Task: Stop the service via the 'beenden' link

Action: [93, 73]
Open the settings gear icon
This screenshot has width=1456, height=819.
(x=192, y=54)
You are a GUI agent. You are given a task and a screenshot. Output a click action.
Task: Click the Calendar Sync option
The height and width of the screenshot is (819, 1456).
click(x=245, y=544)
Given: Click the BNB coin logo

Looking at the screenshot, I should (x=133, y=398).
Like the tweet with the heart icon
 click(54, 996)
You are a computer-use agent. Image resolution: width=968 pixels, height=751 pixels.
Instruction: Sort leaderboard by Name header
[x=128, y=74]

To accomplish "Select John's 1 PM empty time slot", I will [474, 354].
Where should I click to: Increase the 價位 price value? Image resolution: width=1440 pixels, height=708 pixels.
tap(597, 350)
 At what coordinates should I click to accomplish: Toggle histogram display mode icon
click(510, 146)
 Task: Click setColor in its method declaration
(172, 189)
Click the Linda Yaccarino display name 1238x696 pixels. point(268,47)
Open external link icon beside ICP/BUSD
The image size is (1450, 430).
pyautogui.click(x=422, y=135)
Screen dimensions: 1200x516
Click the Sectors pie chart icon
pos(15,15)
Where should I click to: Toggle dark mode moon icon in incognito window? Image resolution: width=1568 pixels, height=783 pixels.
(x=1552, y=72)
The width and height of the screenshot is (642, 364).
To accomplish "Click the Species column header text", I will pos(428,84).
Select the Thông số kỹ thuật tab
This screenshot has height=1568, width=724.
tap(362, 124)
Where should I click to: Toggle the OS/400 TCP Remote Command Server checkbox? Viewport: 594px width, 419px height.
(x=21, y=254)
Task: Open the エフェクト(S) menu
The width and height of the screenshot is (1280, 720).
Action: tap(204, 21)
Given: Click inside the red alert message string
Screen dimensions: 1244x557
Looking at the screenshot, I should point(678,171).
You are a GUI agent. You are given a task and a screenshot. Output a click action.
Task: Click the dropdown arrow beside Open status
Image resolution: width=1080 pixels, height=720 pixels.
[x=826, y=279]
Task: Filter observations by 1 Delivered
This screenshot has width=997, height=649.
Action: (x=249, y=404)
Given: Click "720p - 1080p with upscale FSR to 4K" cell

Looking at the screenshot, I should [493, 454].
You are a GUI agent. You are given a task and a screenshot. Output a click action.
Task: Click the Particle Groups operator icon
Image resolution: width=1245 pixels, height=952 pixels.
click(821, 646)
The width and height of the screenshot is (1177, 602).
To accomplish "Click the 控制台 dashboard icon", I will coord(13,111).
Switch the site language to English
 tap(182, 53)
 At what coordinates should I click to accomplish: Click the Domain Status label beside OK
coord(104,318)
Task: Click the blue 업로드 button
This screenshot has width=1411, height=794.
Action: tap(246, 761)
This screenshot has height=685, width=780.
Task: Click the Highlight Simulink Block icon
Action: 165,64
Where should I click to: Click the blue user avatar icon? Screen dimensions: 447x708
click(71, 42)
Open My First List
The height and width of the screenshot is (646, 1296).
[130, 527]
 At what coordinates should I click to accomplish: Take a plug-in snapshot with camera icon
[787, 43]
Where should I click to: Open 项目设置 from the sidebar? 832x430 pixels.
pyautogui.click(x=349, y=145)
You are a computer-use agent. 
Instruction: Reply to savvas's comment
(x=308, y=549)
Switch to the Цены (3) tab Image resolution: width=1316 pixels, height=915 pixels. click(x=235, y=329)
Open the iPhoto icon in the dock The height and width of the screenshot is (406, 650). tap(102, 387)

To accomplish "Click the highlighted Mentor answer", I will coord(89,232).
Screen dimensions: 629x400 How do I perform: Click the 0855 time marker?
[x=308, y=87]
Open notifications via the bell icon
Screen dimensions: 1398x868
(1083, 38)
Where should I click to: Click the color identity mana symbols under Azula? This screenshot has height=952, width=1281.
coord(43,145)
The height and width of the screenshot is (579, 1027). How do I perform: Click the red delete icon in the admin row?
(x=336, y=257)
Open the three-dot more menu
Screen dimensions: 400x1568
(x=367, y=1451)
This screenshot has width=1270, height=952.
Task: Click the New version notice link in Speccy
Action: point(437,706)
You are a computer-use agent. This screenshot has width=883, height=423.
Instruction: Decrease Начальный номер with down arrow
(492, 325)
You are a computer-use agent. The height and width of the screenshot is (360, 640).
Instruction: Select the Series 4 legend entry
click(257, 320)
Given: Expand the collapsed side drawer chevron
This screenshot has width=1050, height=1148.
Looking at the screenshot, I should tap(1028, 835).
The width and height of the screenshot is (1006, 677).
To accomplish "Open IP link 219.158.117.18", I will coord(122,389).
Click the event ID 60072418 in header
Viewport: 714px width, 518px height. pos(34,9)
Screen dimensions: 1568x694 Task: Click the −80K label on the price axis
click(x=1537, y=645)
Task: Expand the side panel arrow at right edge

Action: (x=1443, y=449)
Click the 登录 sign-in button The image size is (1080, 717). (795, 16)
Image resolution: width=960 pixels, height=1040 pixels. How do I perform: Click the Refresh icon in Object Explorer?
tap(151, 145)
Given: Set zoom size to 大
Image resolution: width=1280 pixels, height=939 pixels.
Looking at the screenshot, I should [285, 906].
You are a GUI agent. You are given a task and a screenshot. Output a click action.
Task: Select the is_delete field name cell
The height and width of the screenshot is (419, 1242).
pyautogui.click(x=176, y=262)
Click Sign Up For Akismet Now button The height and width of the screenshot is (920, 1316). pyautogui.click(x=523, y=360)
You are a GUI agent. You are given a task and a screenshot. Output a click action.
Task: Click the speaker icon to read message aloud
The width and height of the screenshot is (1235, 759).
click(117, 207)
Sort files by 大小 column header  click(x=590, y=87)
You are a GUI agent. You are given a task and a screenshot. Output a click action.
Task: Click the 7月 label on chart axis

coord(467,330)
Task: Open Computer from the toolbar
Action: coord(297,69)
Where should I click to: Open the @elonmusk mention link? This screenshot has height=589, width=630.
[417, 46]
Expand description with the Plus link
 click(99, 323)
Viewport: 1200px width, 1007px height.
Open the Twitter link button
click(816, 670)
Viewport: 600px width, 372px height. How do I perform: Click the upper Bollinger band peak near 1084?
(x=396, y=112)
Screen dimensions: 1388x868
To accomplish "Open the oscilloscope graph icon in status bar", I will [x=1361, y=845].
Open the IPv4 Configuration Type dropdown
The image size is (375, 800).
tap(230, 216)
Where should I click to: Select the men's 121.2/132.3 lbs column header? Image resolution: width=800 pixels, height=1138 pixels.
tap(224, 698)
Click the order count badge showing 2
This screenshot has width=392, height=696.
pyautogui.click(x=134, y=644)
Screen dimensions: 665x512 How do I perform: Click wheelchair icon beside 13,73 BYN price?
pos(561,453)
====================
• _TASK DETAILS_
A complete answer reproduces every line of the records in which the word "message" occurs.

• _RESULT_
Given: Click inside the red alert message string
Task: Click the speaker icon to read message aloud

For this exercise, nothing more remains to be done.